さらに、悪天候の中では雨や雪でさえ電波が反射してしまってうまく届かなくなることがあるようです。
こういった特性から、WiMAXは高速通信、ワイモバイルは広いエリアなんていうイメージが定着していったんではないかと思います。

じゃあ結局屋内で使えるWi-Fiルーターはどれ?

建物内や室内でも使える、という点を重視して考えた場合には、やはり周波数の低い電波のWi-Fiが有利という事になります。
では、その低い周波数が使えるモバイルWi-Fiルーターとはどこのルーターでしょうか。

ドコモ

ドコモが提供しているモバイルWi-Fiルーターは、使用している周波数がいわゆるプラチナバンドと呼ばれているものを使用しており、非常に繋がりやすいと言われています。
ただし、料金面でちょっと高いというところがネックですが。

ワイモバイル

ワイモバイルの電波も、ドコモとやや周波数は違うもののプラチナバンドを使用していますので、建物内でも比較的電波が届きやすいと言われています。
WiMAXに比べると建物内やエリアの問題は少ないイメージですね。

WiMAX

WiMAXは周波数が高いので建物内は弱いと言われていますが、それはWiMAX 2+のこと。
ハイスピードプラスエリアモードのau 4G LTEなら、auのLTE回線を利用するので障害物やエリアに関する問題もクリアできます。
ただし、WiMAXのハイスピードプラスエリアモードを利用すると月間データ利用量が7GBまで制限されるので注意が必要です。

まとめ

モバイルWi-Fiルーターの電波は周波数によって建物内や室内で届きやすいものとそうでないものがあります。
もし、建物内に届きやすいモバイルWi-Fiルーターを見つける場合には、周波数が低いもの(できればプラチナバンドのもの)を利用することをお勧めします。

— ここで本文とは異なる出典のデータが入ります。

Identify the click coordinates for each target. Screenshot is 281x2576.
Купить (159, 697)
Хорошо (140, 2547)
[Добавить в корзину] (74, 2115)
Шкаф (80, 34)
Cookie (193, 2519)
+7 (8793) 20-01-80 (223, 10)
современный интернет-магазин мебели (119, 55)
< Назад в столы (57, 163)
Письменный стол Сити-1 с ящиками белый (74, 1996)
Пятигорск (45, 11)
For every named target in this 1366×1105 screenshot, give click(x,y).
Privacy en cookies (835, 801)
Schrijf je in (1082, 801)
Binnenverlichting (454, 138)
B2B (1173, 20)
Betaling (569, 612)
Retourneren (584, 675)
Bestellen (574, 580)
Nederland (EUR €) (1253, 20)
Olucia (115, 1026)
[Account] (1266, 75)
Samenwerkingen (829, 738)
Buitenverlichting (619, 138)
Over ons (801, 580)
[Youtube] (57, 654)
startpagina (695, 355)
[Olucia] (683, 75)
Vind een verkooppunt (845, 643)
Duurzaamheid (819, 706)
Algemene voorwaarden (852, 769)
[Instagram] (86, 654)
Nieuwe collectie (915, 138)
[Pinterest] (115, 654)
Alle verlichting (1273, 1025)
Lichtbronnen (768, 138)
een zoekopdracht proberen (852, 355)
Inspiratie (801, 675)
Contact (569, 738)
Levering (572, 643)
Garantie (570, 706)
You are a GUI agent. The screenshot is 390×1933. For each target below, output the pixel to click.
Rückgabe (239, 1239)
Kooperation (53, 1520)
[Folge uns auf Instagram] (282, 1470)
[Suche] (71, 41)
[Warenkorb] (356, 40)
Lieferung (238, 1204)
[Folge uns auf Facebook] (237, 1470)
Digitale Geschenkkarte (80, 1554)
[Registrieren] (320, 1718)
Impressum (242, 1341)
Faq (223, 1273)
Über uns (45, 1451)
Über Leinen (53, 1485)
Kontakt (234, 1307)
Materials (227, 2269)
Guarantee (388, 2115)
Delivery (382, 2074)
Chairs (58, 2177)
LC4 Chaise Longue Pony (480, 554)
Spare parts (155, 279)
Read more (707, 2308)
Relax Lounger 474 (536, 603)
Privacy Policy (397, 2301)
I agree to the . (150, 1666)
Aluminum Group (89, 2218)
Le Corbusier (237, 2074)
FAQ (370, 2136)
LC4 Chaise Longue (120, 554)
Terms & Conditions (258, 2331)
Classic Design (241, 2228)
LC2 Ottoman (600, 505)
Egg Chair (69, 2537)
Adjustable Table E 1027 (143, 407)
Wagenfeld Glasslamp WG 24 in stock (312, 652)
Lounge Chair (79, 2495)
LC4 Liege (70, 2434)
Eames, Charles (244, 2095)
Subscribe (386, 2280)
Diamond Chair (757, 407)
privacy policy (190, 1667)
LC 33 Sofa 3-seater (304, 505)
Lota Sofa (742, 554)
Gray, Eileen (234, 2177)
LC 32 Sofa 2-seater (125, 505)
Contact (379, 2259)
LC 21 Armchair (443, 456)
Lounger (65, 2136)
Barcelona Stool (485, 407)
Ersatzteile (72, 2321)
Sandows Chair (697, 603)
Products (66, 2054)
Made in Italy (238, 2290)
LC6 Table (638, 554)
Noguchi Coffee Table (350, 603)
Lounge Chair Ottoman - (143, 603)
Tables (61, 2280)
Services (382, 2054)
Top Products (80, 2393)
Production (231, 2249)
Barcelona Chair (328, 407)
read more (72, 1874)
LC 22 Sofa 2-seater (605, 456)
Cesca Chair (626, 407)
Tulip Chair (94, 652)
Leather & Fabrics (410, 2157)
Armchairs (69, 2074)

WiMAXは周波数が高く、LTE電波を利用できるモードもありますが月間データ利用量の制限があるので、その点にだけは注意が必要です。

また、どの周波数でも建物の構造などによってはどうしても電波が届きにくい場合がありますので、契約してから電波が届かなくて使えないという事態を避ける為には、短期のレンタルを利用して電波状況を実際に利用してみて確かめてみるのが一番安心かもしれません。